TASK OBJECTIVE:
Can you copy out everything in the data below from the line containing "Image resolution: width=1280" down to the line containing "coordinates (146, 488).", keeping each line as it appears?

━━━ DATA LISTING ━━━

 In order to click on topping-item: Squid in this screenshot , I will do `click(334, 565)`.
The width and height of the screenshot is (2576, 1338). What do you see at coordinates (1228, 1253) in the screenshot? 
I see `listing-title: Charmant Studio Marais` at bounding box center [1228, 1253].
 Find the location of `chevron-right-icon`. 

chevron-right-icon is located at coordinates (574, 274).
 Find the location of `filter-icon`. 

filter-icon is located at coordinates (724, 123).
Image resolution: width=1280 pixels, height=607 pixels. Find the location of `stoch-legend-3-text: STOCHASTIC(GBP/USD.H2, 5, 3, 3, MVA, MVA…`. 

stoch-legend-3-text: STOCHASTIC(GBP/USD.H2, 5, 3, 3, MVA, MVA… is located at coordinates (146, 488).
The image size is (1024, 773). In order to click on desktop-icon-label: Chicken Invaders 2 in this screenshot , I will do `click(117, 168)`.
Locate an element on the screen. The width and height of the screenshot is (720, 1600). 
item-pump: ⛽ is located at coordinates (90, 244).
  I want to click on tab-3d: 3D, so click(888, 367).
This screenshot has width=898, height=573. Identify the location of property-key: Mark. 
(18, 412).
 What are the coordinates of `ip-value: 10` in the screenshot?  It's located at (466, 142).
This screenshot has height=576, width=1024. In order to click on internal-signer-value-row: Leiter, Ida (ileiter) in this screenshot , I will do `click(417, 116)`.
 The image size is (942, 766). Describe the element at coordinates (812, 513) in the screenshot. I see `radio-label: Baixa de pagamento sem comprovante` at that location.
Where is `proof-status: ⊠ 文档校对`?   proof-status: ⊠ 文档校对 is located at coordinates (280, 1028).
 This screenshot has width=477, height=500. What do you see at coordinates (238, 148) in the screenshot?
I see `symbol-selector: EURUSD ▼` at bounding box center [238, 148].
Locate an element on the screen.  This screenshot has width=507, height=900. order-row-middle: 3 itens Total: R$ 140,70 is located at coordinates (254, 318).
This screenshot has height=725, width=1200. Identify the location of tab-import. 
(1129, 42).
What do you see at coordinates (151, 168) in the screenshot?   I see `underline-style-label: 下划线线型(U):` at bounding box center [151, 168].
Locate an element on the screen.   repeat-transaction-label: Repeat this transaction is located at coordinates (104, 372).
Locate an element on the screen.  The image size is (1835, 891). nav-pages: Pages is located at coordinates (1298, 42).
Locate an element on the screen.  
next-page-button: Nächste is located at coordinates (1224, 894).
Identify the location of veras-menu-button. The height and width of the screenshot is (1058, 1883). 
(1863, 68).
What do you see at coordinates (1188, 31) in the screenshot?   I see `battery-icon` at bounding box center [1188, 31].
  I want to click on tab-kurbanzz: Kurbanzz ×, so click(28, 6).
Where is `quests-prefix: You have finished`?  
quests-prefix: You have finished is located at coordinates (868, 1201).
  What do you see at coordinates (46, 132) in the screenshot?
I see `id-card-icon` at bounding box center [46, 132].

━━━

WRITTEN SOLUTION:
Image resolution: width=1280 pixels, height=607 pixels. Find the location of `stoch-legend-3-text: STOCHASTIC(GBP/USD.H2, 5, 3, 3, MVA, MVA…`. 

stoch-legend-3-text: STOCHASTIC(GBP/USD.H2, 5, 3, 3, MVA, MVA… is located at coordinates (146, 488).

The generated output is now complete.